(TASK DESCRIPTION) Could you copy the items word for word, from the line with "支払方法について (456, 204)" up to and including the line with "[main] (374, 388)", leaving the pictures out of your answer?

Items for locating text and elements:
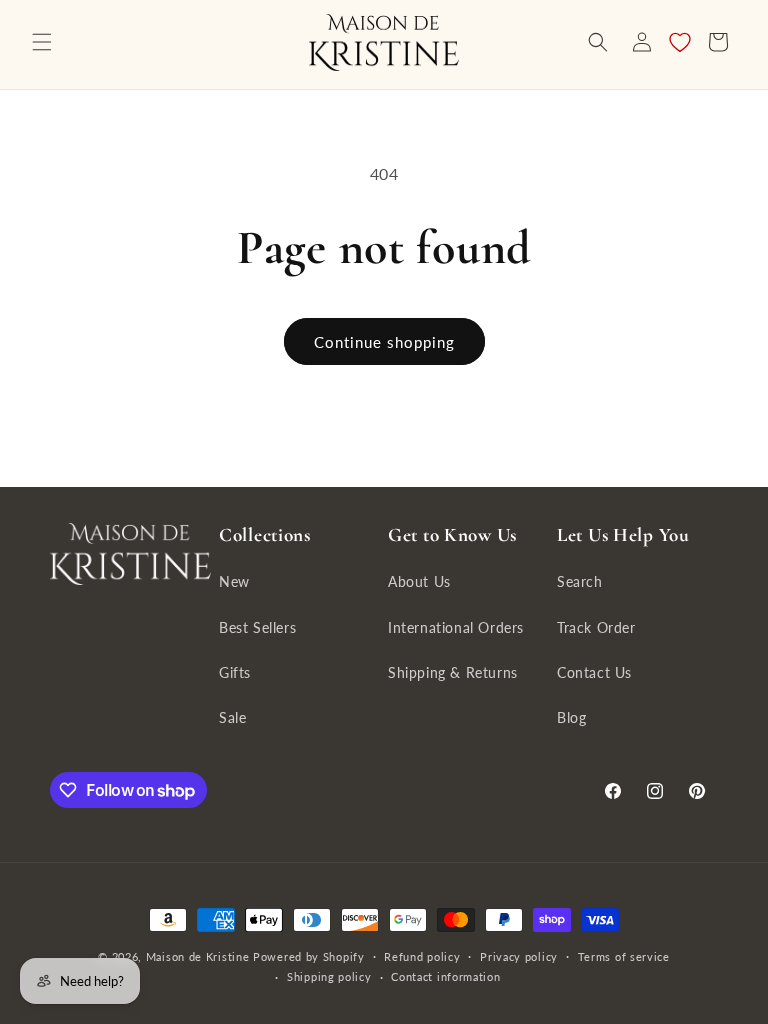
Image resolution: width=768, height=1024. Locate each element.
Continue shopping (384, 342)
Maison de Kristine (199, 956)
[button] (42, 42)
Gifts (235, 672)
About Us (419, 581)
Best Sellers (257, 627)
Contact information (445, 976)
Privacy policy (519, 956)
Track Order (596, 627)
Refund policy (422, 956)
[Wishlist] (680, 42)
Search (580, 581)
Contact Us (594, 672)
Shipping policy (329, 976)
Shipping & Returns (453, 672)
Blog (571, 717)
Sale (232, 717)
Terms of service (624, 956)
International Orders (456, 627)
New (234, 581)
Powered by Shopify (309, 956)
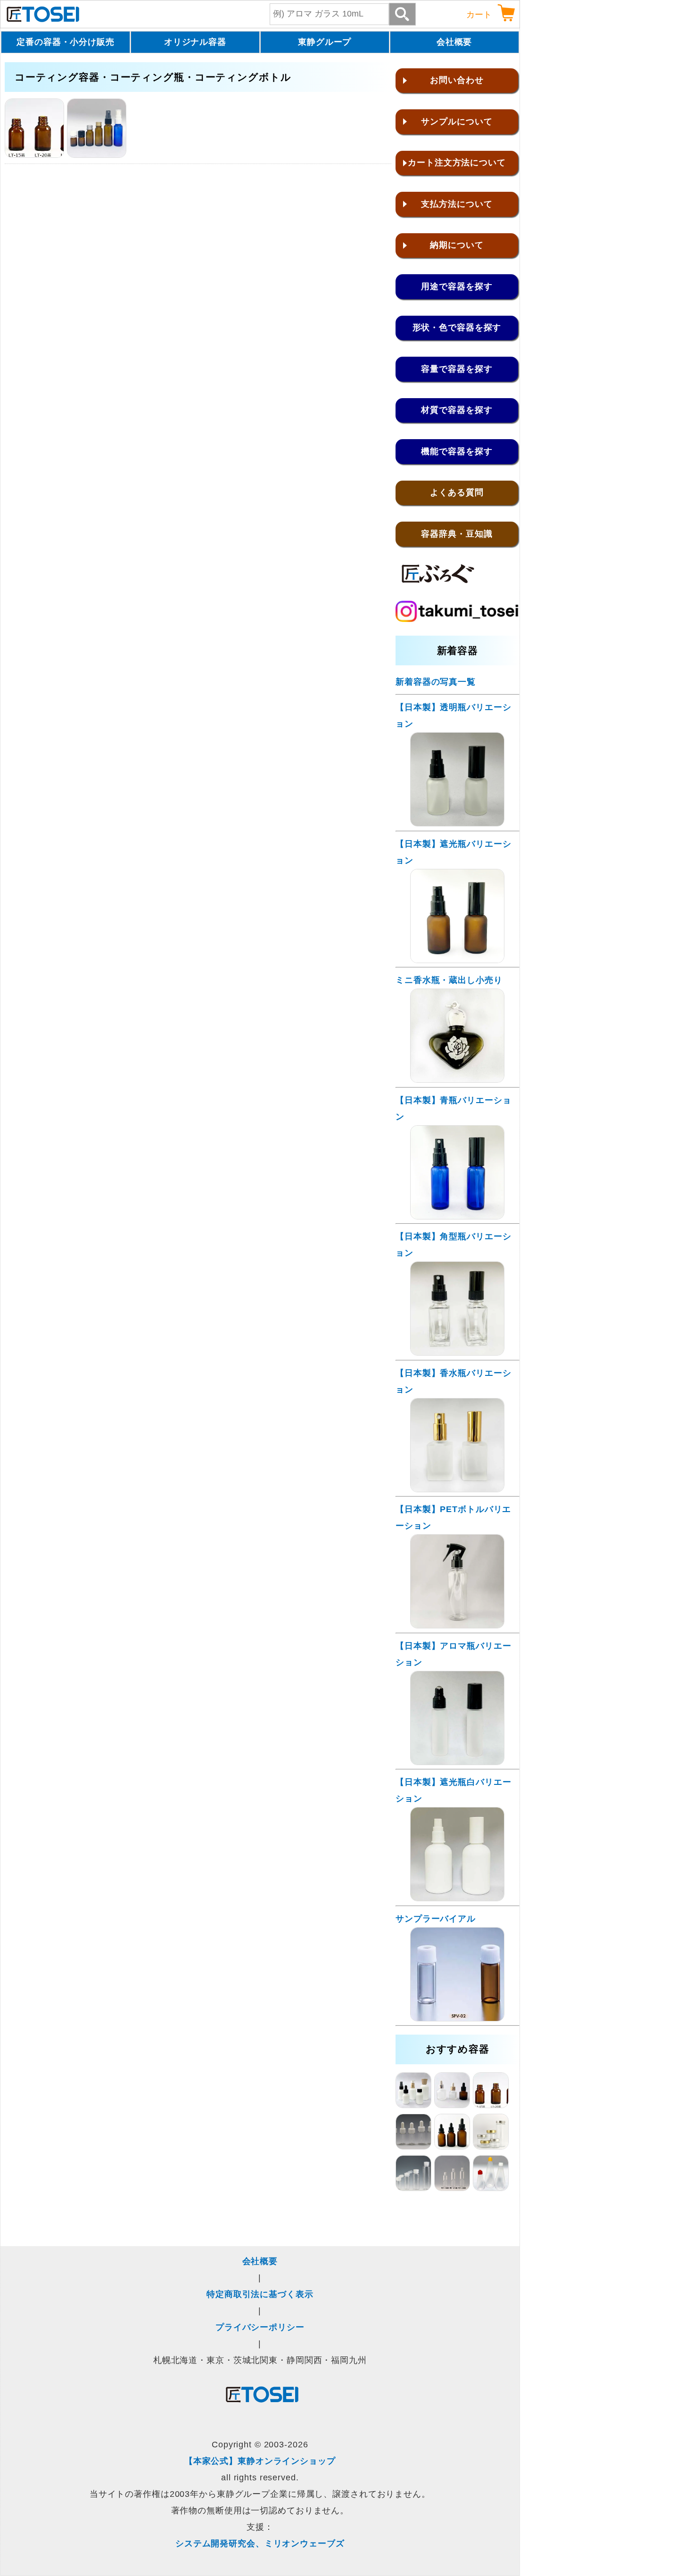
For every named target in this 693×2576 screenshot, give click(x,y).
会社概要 (454, 42)
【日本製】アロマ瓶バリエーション (453, 1654)
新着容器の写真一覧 (436, 682)
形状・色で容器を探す (457, 327)
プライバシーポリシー (260, 2327)
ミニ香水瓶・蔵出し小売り (449, 980)
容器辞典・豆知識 (456, 534)
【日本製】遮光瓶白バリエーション (453, 1790)
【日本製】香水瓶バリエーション (453, 1381)
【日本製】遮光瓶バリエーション (453, 852)
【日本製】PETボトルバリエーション (453, 1517)
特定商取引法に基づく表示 (260, 2294)
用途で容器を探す (456, 286)
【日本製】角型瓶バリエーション (453, 1245)
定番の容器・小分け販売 (65, 42)
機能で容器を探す (456, 451)
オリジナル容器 (195, 42)
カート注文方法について (457, 162)
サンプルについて (456, 121)
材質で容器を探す (456, 410)
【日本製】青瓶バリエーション (453, 1108)
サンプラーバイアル (436, 1918)
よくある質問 (456, 492)
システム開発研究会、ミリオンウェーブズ (260, 2543)
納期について (456, 245)
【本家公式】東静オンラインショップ (260, 2461)
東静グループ (324, 42)
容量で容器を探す (456, 369)
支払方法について (456, 204)
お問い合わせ (456, 80)
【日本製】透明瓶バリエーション (453, 715)
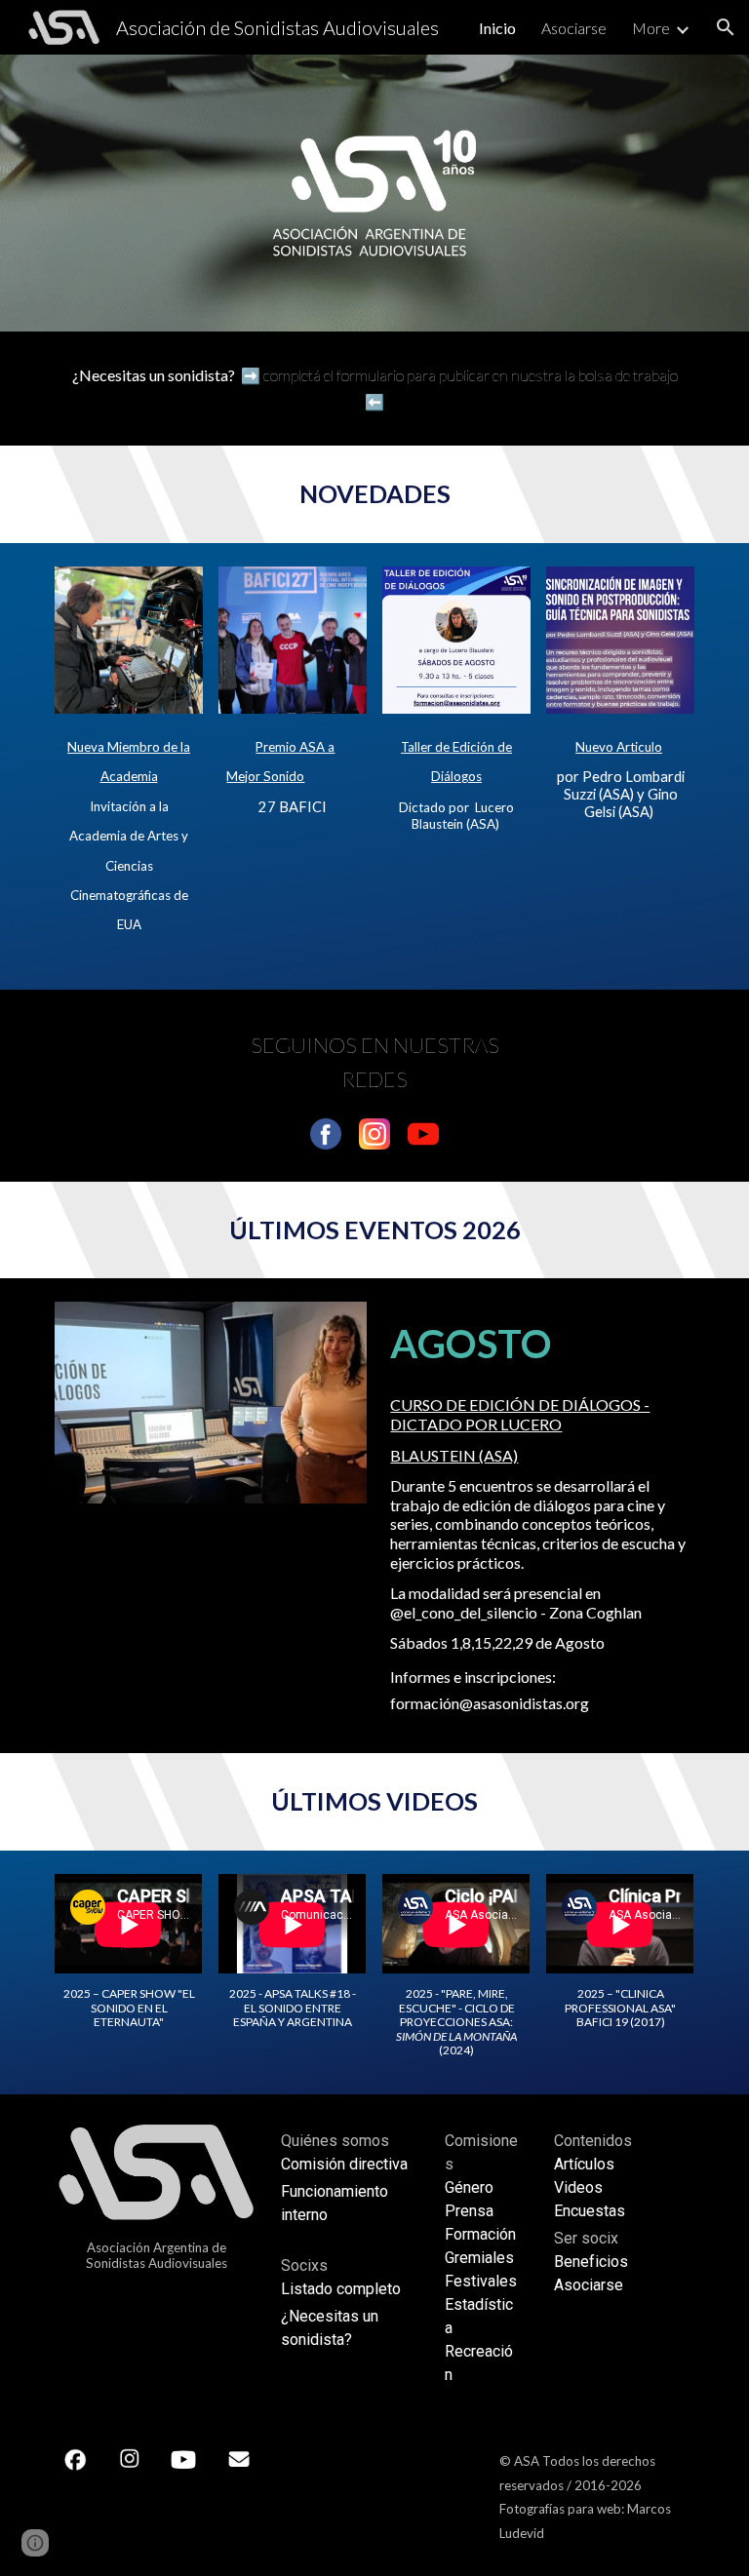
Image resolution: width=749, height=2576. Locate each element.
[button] (725, 27)
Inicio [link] (497, 28)
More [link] (651, 28)
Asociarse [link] (574, 28)
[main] (374, 388)
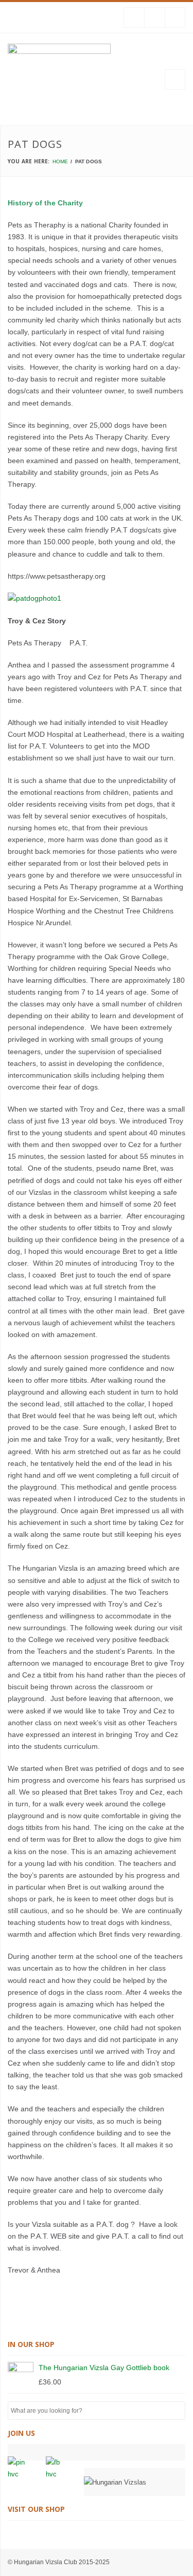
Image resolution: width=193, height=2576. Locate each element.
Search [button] (177, 2411)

(CORRECT ANSWER)
支払方法について (456, 204)
お問い合わせ (456, 80)
【日本製】透明瓶バリエーション (453, 715)
Image resolution: width=749, height=2576. Locate each element.
[button] (725, 27)
Inicio [link] (497, 28)
More [link] (651, 28)
Asociarse [link] (574, 28)
[main] (374, 388)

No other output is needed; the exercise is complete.